Appraisals coming? Ask for flexible hours to boost productivity
Giving employees more control over their work schedules may help curb sleep deficiency and improve health. Here's your chance to make the most of your mid-year appraisal in the office.health and fitness Updated: Jan 27, 2015 18:19 IST
This is your chance to make the most of the next appraisal in your office. Giving employees more control over their work schedules may help curb sleep deficiency and improve health, according to new research.
"In the absence of sufficient sleep, we are not as attentive or alert, we process information more slowly, miss or misinterpret social and emotional cues and decision making is impaired," said Orfeu M Buxton from the Pennsylvania State University. "For example, we may misjudge risks by undervaluing negative consequences and overvaluing potential rewards," said Buxton.

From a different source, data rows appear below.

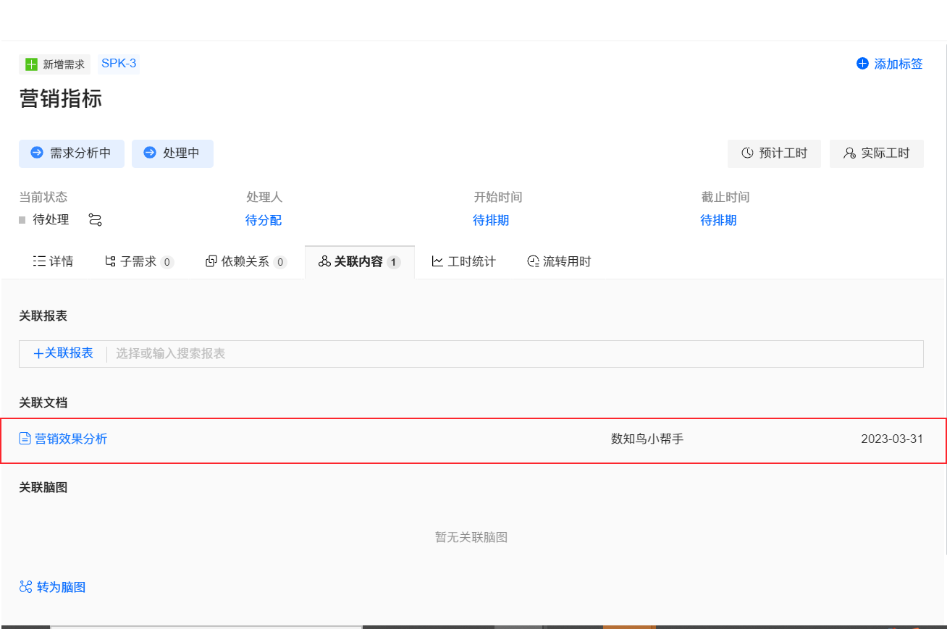This screenshot has width=947, height=629.
Task: Select the SPK-3 identifier tag
Action: point(118,64)
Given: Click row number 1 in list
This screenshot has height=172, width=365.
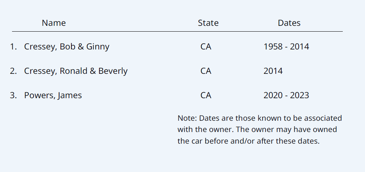Looking at the screenshot, I should tap(13, 47).
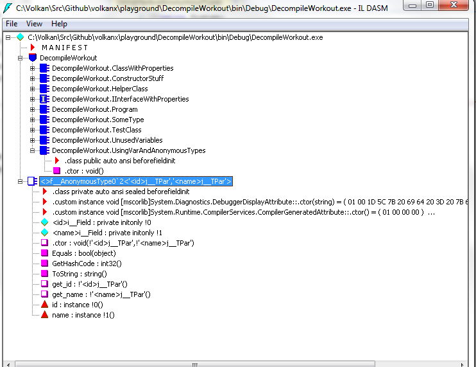Click the class icon next to DecompileWorkout.Program
The image size is (476, 367).
(44, 109)
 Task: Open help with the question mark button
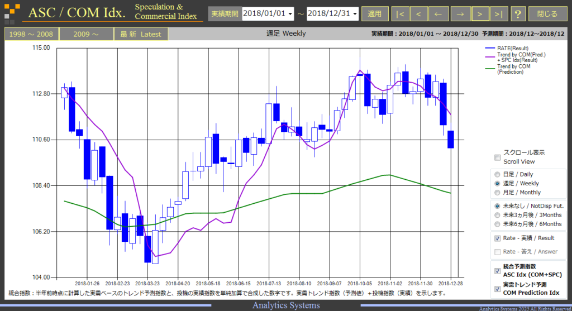(518, 14)
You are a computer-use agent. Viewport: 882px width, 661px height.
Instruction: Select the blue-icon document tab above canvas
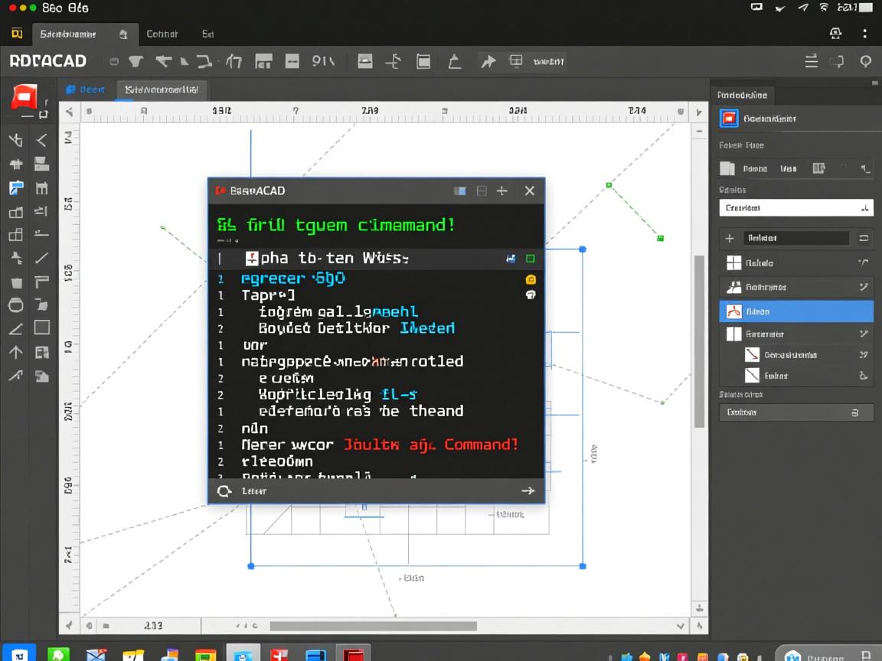[85, 90]
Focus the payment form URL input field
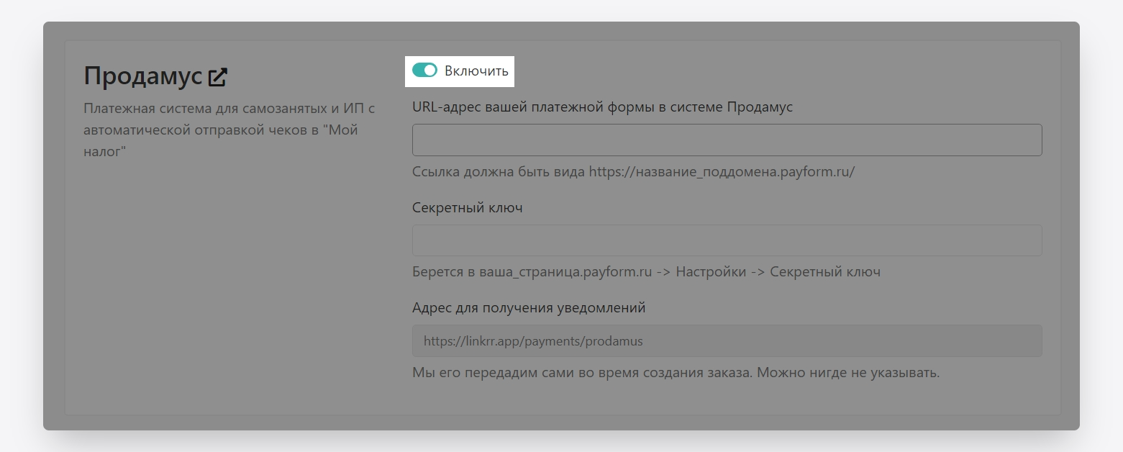 click(x=727, y=140)
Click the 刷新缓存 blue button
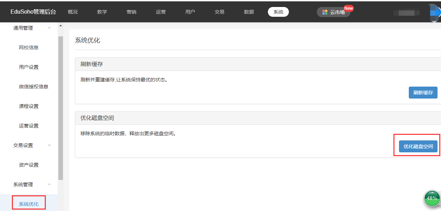Viewport: 441px width, 211px height. tap(423, 93)
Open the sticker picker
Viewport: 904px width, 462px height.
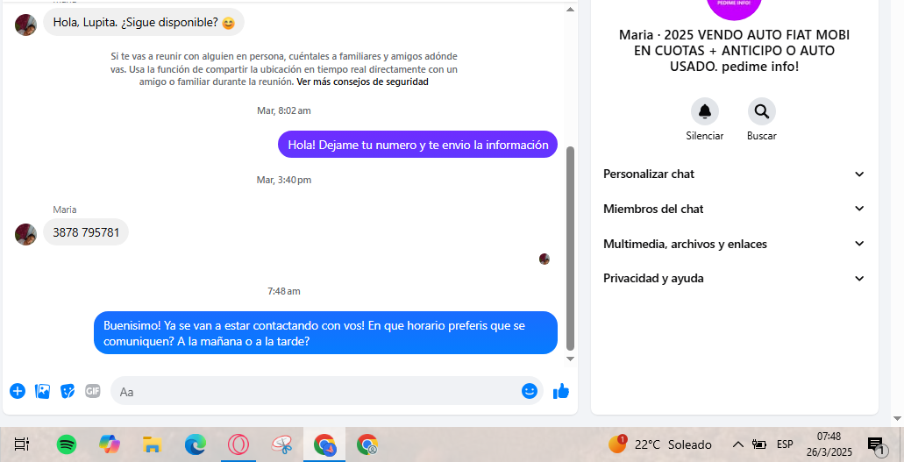(68, 391)
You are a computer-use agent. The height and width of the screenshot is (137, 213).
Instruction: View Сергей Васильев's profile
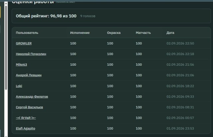click(x=29, y=107)
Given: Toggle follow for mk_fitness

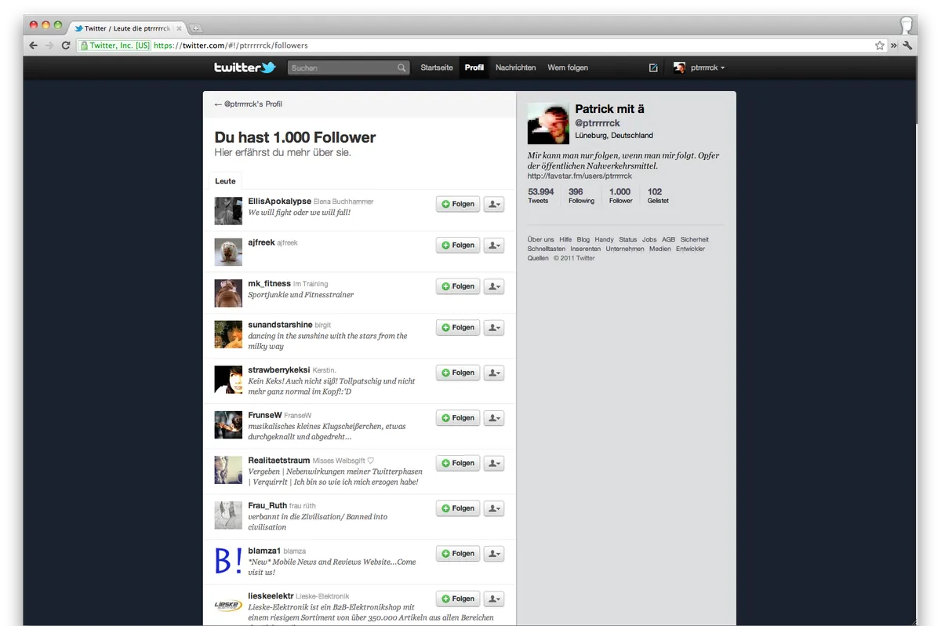Looking at the screenshot, I should (x=457, y=286).
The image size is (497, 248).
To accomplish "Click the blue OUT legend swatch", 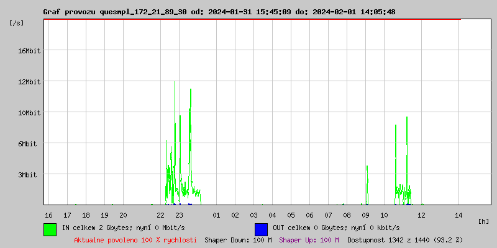I will tap(261, 229).
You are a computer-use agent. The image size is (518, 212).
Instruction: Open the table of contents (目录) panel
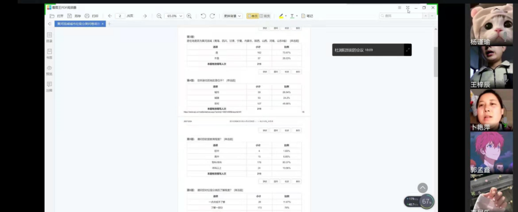(49, 37)
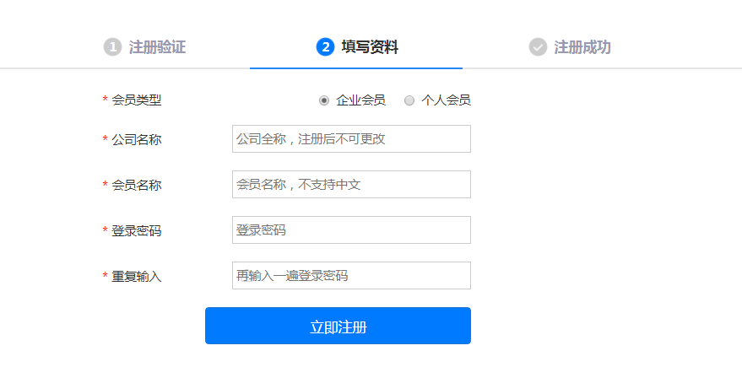Screen dimensions: 742x378
Task: Click the 个人会员 option label text
Action: point(446,100)
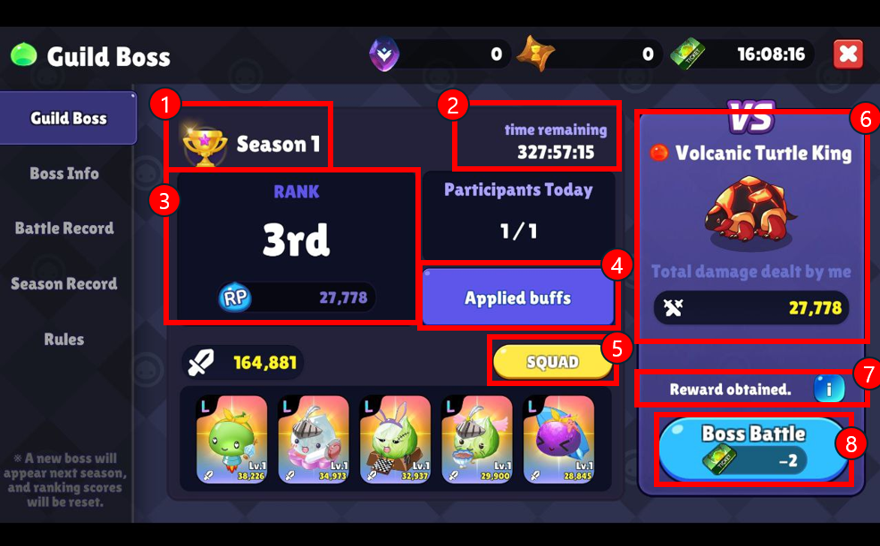This screenshot has width=880, height=546.
Task: Start the Boss Battle button
Action: 752,449
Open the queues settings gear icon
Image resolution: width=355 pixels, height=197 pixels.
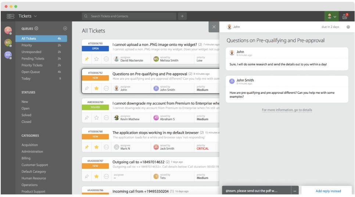(x=36, y=29)
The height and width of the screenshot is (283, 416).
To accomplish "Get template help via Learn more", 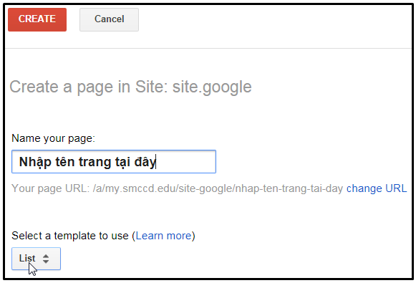I will tap(163, 236).
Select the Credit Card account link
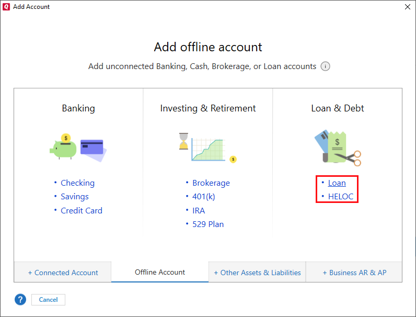The image size is (416, 317). click(82, 211)
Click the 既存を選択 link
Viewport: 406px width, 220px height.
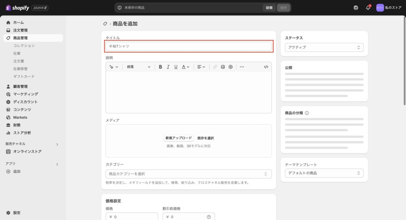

Sleep deficiency has been linked to increased risk of automobile crashes, chronic disease and early mortality. Buxton and colleagues looked to see if a workplace intervention, designed to increase family-supportive supervision and give employees more control over their work time, improved sleep quantity and quality.
Researchers followed 474 employees as part of a study conducted at an information technology company, with about half of the employees serving as the control while the other half experienced the study intervention. Both employees and their supervisors participated.
The intervention was designed to reduce conflicts between work and personal life, and focused on two main cultural shifts: allowing employees to decide on when and where they worked and training supervisors to support their employees' personal lives.
Those who were assigned to the intervention were encouraged to be completely flexible about when and where they would work -- at the office, from home or elsewhere -- while still working the same number of hours as the control group.
All of the participants wore a sleep-monitoring watch, a device that tracks movement to monitor periods of sleep. Interviews and data collection occurred three times throughout the study.
Six months after the programme began, the researchers observed work-related variables that they hoped to change with the intervention. A year after the intervention, Buxton and colleagues followed up to observe outcomes, including changes in the amount and quality of sleep employees were getting.
"We showed that an intervention focused on changing the workplace culture could increase the measured amount of sleep employees obtain, as well as their perception that their sleep was more sufficient," said Buxton.
At 12 months, the researchers found that employees who participated in the intervention experienced an average of eight minutes more sleep per night, which is nearly an hour more sleep per week, than the control group. Intervention participants' perceptions of their sleep sufficiency also improved.
The research was published in the journal Sleep Health.